## CHALLENGE 1
In the web design text below, which layout should the navigation bar, breadcrumbs and top-left site logo be used within?

====== SELECTED TEXT ======

You already know how important FEEDBACK (41) is. Therefore you want to provide feedback on the user’s location. It is important for users to relate the location in the site to the corresponding one in their mental model of it. You are building on the SITE MAP (12) and a USER-CENTRED SITE STRUCTURE (13) to provide this.

How do you indicate to users where they are and what the context is, including routing information?

Therefore

Always make sure that you provide visitors with clear cues as to where they are on every page, however they arrived there. This gives a sense of location in the surrounding context. Several important patterns help with this as discussed below.

Use CANONICAL LOCATION (21); i.e. Use a NAVIGATION BAR (25) and BREADCRUMBS (23) and make sure that you have the SITE LOGO AT TOP LEFT (24). Do this within a THREE-REGION LAYOUT (26). Use micro-site branding (colour, logo etc.) Use STRUCTURED MENUS (19) and insist upon the RHETORIC OF ARRIVAL AND DEPARTURE (20).

Contributors and sources
Chris Simons


Discussion - forces - known uses

There are several ways by which a visitor might reach a page within your site. All is probably well (in a well-designed site) if she has navigated from the home page. However, perhaps she got the URL from an acquaintance by email, retrieved a bookmark, used a search engine or followed a link from someone else’s site. You need to assure the user that she is where she thinks she is or tell her where she has actually ended up. The information provided by the browser is usually not noticed by users and, in any case, is probably insufficient.

Having a brand logo on every page helps say, at least, what the site is – providing the logo is well-known or self-explanatory.

====== DATA FOR THE TASK ======

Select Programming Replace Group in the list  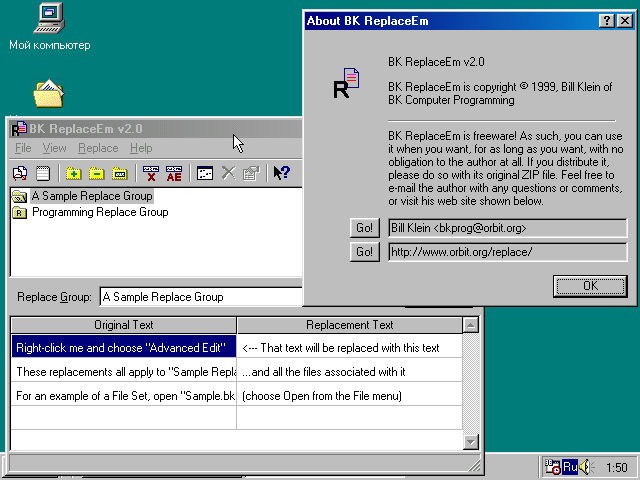pyautogui.click(x=99, y=212)
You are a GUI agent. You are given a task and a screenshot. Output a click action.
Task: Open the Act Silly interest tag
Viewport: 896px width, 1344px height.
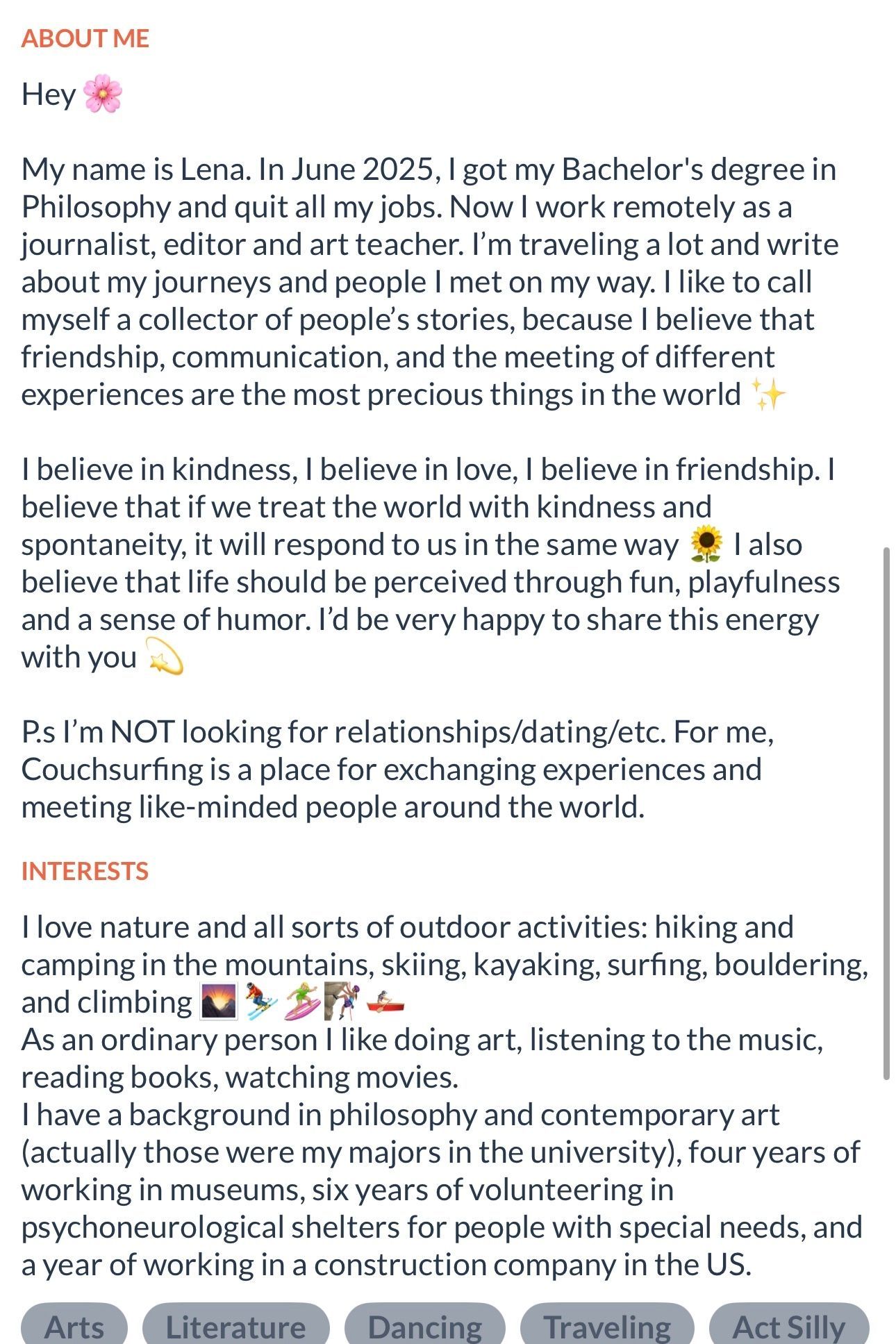click(x=789, y=1326)
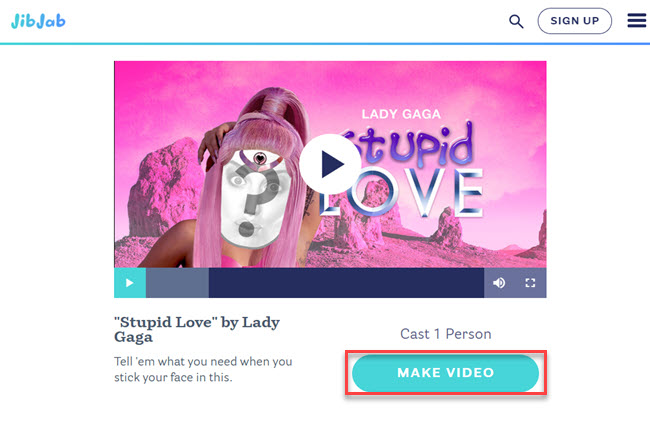The image size is (650, 430).
Task: Click the question mark face placeholder
Action: 253,199
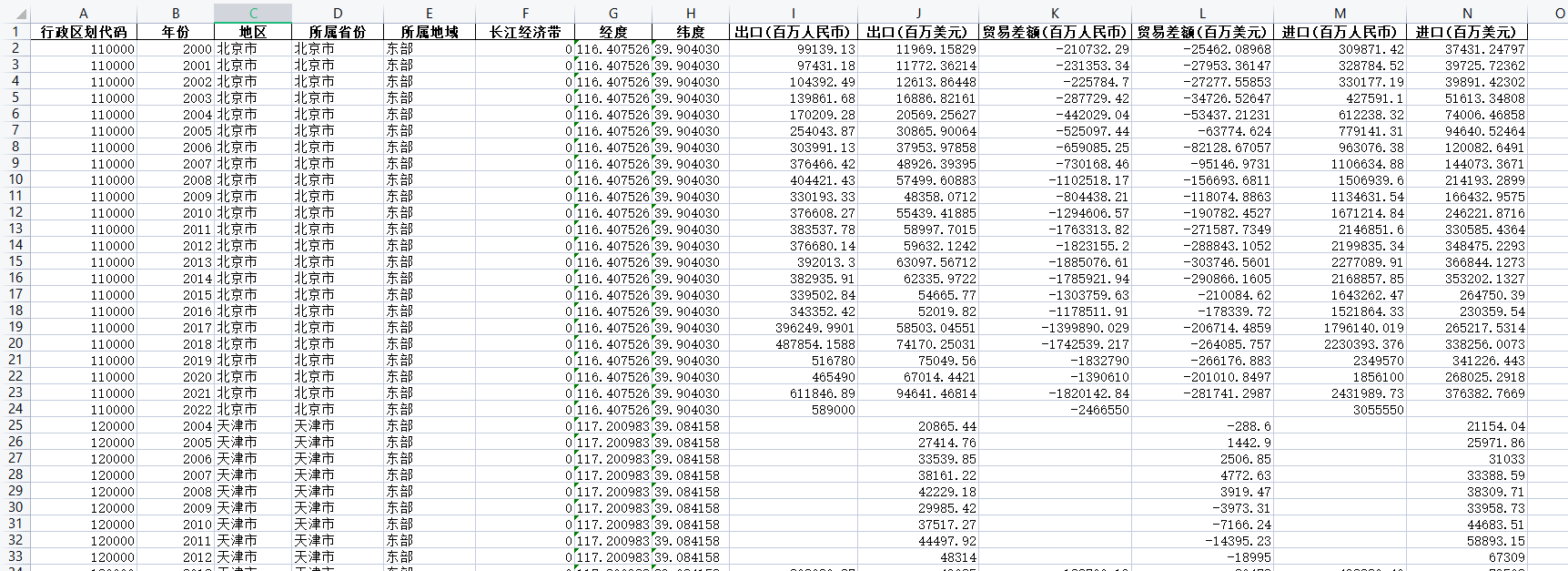Click the 出口(百万人民币) header cell
Image resolution: width=1568 pixels, height=571 pixels.
[x=793, y=32]
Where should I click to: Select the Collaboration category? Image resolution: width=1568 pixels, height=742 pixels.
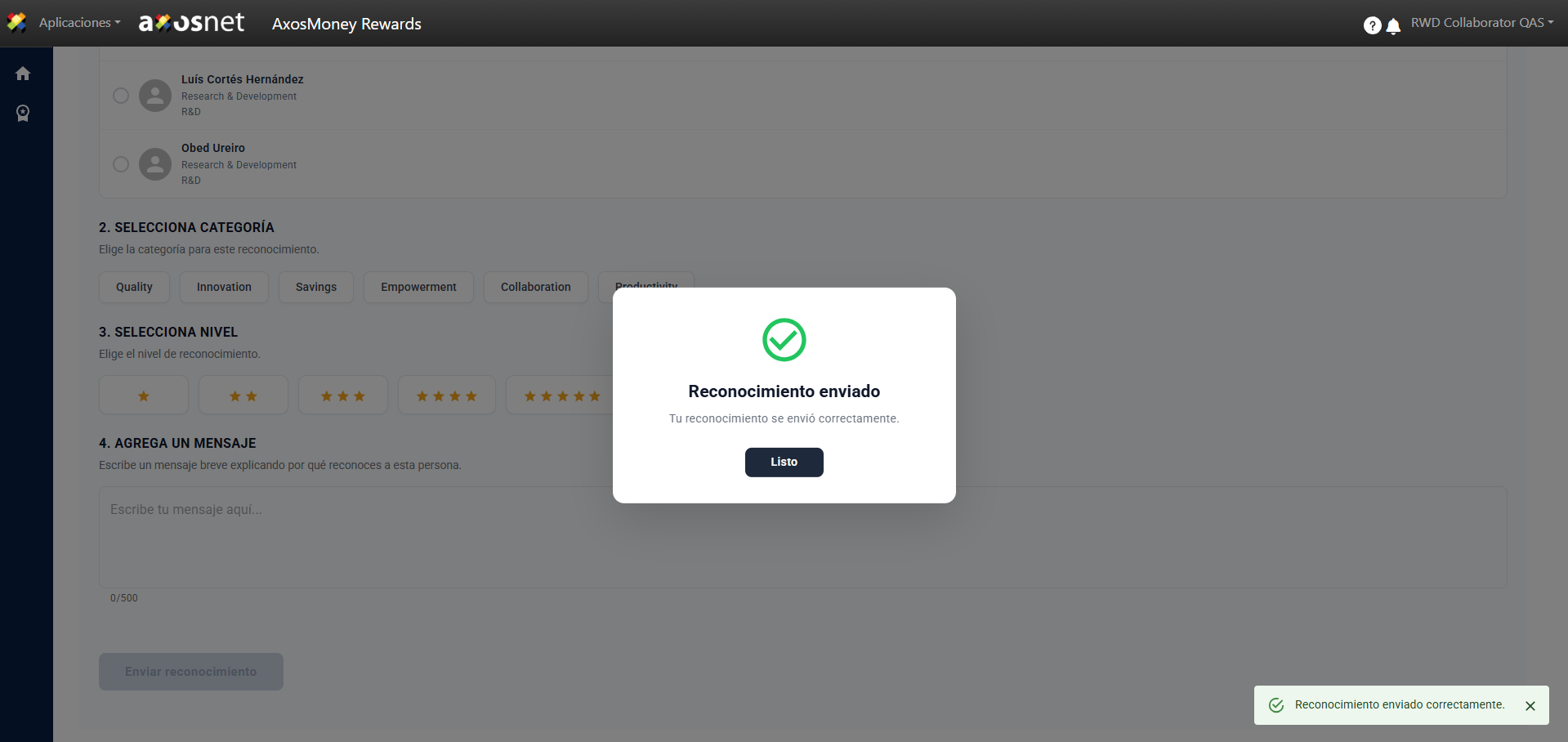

======

## CHALLENGE 2
Print the rows word for word, starting at the line that contains "You are a GUI" and ending at the line that contains "[x=793, y=32]". Leave the pictures out.

## EXPECTED ANSWER 1
A THREE-REGION LAYOUT (26).

## EXPECTED ANSWER 2
You are a GUI agent. You are given a task and a screenshot. Output a click action.
Task: Open the Act Silly interest tag
Viewport: 896px width, 1344px height.
click(x=789, y=1326)
The image size is (650, 430).
Task: Click the question mark face placeholder
Action: 253,199
Click the 出口(百万人民币) header cell
Image resolution: width=1568 pixels, height=571 pixels.
[x=793, y=32]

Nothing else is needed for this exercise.